[barneyboy (OP)]

does a neutron star consist only of neutrons? 

[chiralSPO]

no. check it out on wikipedia, neutron stars are really weird and really cool.

[PmbPhy]

no. check it out on wikipedia, neutron stars are really weird and really cool.

The structure of a neutron star isn't simple. The deeper you go towards the core the greater the density of neutrons. It's basically one big nucleus. I looked at Wikipedia and found the following. From: http://en.wikipedia.org/wiki/Neutron_star

Such stars are composed almost entirely of neutrons, which are subatomic particles without net electrical charge and with slightly larger mass than protons.
...
 Immediately beneath this surface the neutron star is still solid, but its composition is changing. Larger nuclei, particularly rich in neutrons, are formed, and materials that on Earth would be radioactive are stable in this environment. With increasing depth, the density rises. When its density reaches 400 billion times that of water, the nuclei can get no larger and neutrons start ‘dripping’ out. As the density increases further, the nuclei dissolve in a sea of neutrons
...
Proceeding inward, one encounters nuclei with ever increasing numbers of neutrons

From: http://burro.astr.cwru.edu/stu/stars_neutron.html

Neutron stars are a hyper-dense form of dead star composed almost entirely of neutrons.
...
A neutron star is a star made entirely out of neutrons, as the name suggests.
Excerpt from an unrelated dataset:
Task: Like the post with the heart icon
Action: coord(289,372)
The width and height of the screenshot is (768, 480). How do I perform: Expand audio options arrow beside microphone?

From: http://www.britannica.com/EBchecked/topic/410987/neutron-star

Neutron star, any of a class of extremely dense, compact stars thought to be composed primarily of neutrons.

From: http://imagine.gsfc.nasa.gov/docs/science/know_l1/pulsars.html

The central region of the star collapses under gravity. It collapses so much that protons and electrons combine to form neutrons. Hence the name "neutron star".

These suggest that percentage wise the neutron star is composed almost entirely of neutrons.

[chiralSPO]

Yes, they are mostly neutrons, but not entirely. They are like extremely large atoms, including protons and electrons, but these are mostly at the surface.

[evan_au]

The surface of a neutron star is made of iron. In the presence of a strong magnetic field the atoms of iron polymerize. The polymers pack to form a lattice with density about ten thousand times that of terrestrial iron and strength a million times that of steel.

So there is some "normal" matter in a neutron star. But under the extreme temperatures, pressures and magnetic fields in a neutron star, the behaviour is anything but normal. The iron would be in the form of a crystal of iron nuclei, rather than the crystal of iron atoms with which we are familiar.

[barneyboy (OP)]

thanks for the replies. so does the neutron star have a high gravitational field and any spin? I know this is all theoretical.

[evan_au]

I know this is all theoretical

Neutron Stars were theoretical up until 1967, when the first Pulsar was discovered.

Rotating neutron stars can emit a beam of radiation from any hot spots on the surface, which we detect as blips in a radio telescope (and they have also been seen as flashes in an optical telescope)

does the neutron star have a high gravitational field?

Yes, a neutron star has the mass of a star, but compressed into a much smaller space. This leads to an extremely high surface gravity.

does the neutron star have any spin?

When a spinning ballet dancer (or ice skater) pulls her hands in close to her body, the rate of spinning speeds up.

Similarly, when a star collapses into a much smaller volume, it speeds up enormously.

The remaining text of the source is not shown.